::: GIVEN DATA

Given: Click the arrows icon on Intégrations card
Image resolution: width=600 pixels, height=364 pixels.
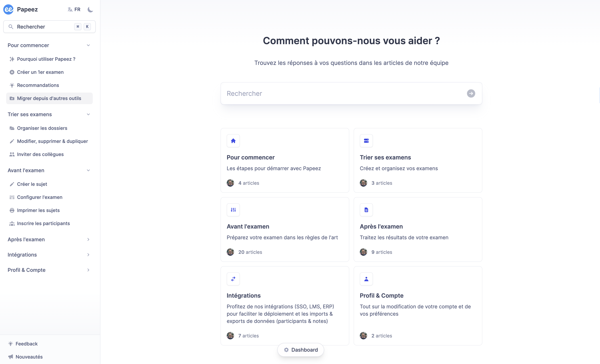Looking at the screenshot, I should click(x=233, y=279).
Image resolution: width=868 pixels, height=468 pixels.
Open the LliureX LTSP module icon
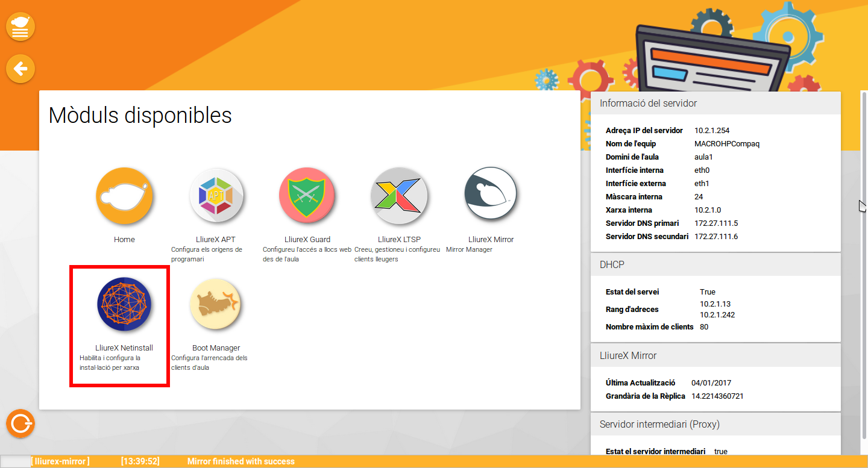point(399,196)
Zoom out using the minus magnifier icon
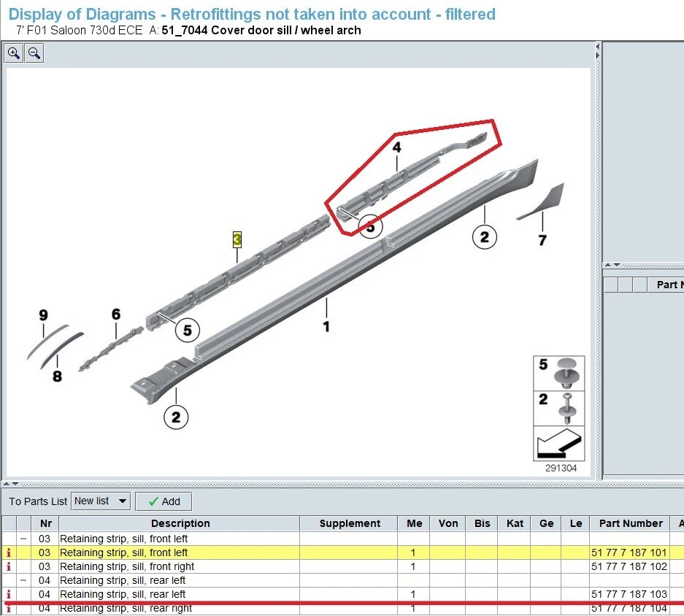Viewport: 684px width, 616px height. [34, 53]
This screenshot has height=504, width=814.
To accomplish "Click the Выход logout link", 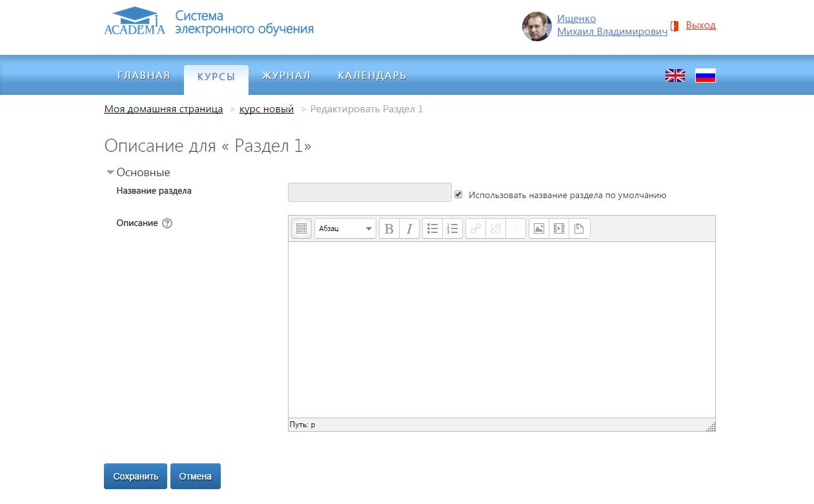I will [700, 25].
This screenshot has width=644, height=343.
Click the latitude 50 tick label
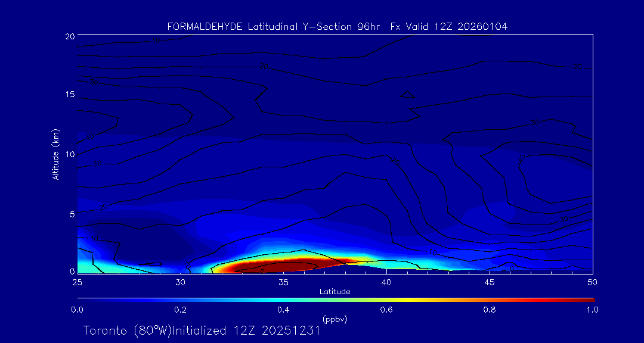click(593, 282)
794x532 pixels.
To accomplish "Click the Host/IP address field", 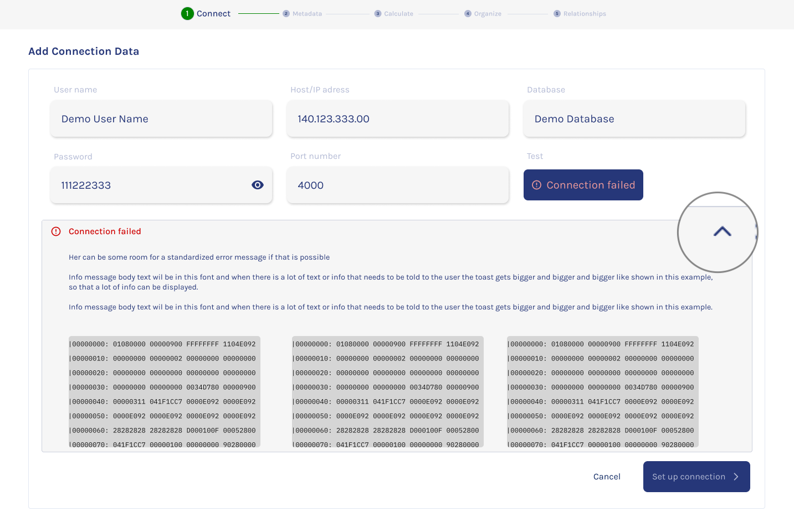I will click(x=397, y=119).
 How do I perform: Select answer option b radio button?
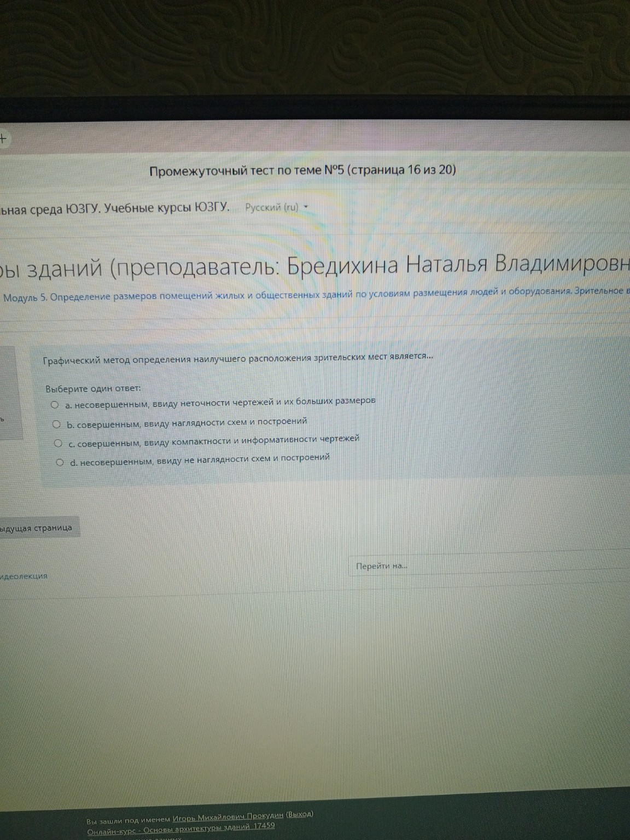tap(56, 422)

::::::
::: GIVEN DATA

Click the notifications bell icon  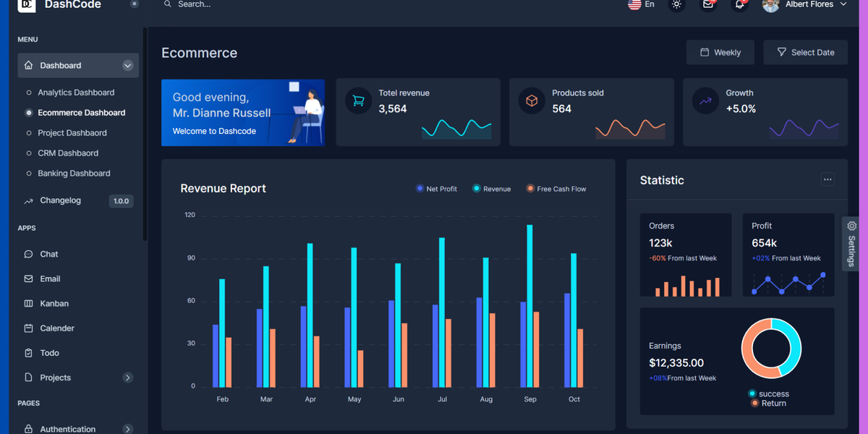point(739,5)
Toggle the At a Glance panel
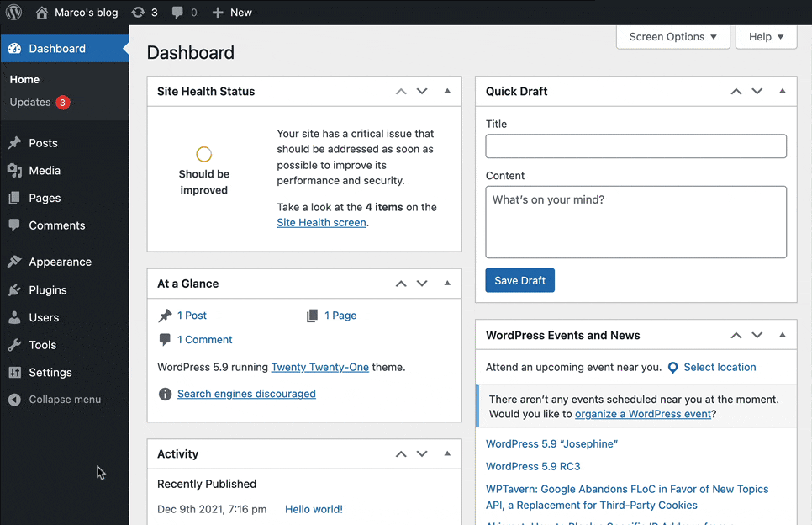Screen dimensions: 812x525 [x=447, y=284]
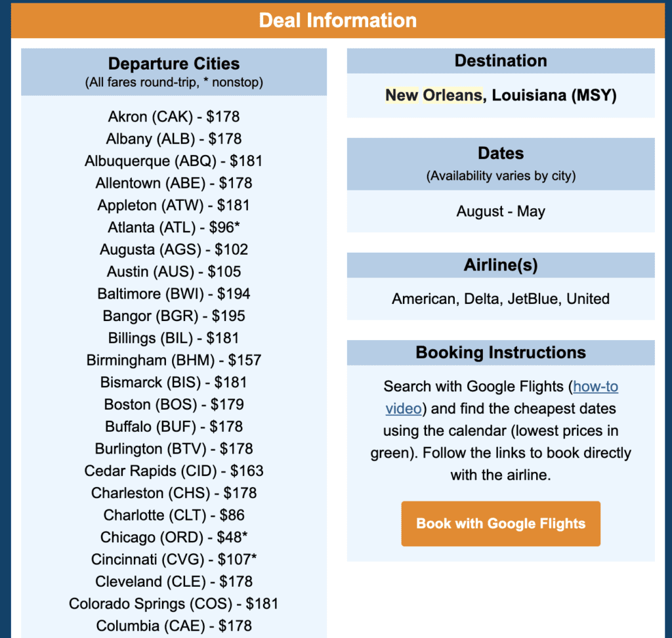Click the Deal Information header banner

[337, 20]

::::::

Scan the data above, find each line with "This", and copy it.

| EXERCISE OUTPUT |
This screenshot has height=504, width=814.
This screenshot has width=644, height=343.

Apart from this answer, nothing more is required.